Hundred Years Revolution

Zentrum Paul Klee and Kunstmuseum Bern dedicate their joint exhibition to the 100th anniversary of the 1917 October Revolution in Russia.  The exhibition focuses both on the starting point of the Bolshevik revolution (not to confuse with the abdication of the Tsar and the new government in February 1917) and on the impact of the revolution on artistic representations. The exhibition at Zentrum Paul Klee focuses on the revolutionary spirit in visual epxressions of Russian Suprematism and Constructivism. They both had a radical impact on twentieth-century art when Kazimir Malevich, the founder of Suprematism, and the circle of Russian Constructivists led by Vladimir Tatlin and Alexander Rodchenko, made their breakthrough to geometric abstraction and construction. Russian Suprematism and Constructivism are rightfully considered truly revolutionary art movements even today.
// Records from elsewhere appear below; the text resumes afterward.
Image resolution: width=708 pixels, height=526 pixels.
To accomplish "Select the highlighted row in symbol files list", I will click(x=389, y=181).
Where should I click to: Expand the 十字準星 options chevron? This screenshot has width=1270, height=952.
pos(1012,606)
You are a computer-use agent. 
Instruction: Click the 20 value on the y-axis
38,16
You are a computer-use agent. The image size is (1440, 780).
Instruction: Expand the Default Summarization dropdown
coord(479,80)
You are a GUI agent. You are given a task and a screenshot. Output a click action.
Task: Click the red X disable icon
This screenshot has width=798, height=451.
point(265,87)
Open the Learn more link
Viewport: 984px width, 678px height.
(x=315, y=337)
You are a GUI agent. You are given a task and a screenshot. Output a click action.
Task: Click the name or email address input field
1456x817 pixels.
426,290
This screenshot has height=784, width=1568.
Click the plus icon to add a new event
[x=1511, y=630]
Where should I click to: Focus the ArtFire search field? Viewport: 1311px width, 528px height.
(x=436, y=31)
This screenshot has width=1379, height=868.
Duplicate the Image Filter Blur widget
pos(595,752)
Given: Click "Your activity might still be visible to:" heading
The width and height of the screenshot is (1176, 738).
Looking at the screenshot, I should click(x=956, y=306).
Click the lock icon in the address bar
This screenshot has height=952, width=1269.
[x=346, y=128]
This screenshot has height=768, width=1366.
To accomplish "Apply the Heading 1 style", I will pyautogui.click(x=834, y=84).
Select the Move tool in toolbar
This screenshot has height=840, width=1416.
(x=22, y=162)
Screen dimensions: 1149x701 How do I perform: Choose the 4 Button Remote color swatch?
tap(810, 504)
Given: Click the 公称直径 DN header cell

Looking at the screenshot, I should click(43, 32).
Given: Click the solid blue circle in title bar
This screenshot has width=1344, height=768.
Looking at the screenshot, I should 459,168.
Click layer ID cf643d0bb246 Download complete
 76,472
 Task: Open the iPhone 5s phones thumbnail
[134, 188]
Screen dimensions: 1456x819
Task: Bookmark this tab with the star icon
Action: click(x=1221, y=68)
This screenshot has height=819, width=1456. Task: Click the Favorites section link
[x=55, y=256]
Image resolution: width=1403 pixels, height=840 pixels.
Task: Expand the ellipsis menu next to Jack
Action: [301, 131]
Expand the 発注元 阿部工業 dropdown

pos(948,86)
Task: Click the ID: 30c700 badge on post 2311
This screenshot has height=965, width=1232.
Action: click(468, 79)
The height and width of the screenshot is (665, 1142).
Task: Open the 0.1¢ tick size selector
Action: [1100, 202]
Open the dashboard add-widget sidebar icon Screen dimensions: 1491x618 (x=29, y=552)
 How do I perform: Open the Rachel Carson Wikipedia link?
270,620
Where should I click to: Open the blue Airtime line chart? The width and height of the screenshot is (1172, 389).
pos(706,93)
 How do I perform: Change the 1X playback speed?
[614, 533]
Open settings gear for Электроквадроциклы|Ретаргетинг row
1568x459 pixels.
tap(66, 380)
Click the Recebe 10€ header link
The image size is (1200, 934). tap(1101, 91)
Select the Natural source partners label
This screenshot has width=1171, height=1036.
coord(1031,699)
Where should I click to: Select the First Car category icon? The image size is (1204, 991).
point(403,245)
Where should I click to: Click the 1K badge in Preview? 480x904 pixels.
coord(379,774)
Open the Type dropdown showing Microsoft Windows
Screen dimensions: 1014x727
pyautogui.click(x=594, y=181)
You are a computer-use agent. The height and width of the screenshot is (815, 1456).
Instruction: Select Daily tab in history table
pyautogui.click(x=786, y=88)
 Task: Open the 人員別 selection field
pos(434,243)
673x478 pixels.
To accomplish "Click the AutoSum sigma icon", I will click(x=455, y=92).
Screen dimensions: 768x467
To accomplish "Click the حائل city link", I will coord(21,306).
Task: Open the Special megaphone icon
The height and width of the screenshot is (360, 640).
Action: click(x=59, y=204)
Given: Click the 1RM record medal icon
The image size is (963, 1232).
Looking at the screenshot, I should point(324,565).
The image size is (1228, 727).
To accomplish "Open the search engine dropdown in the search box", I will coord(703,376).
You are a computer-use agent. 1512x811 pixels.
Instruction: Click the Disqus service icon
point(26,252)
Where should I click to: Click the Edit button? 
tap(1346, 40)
The exhibition at Kunstmuseum Bern retraces Socialist Realism in contemporary art and its many shifts and changes since the Russian Revolution. In its representations of socialist themes, Propaganda Art not only embraced a realistic style, it also programmatically expressed a societal concept by promoting a society that did not exist then and never materialized afterwards. As the former Soviet Union reached crisis point and began to disintegrate, artists began to use new concepts.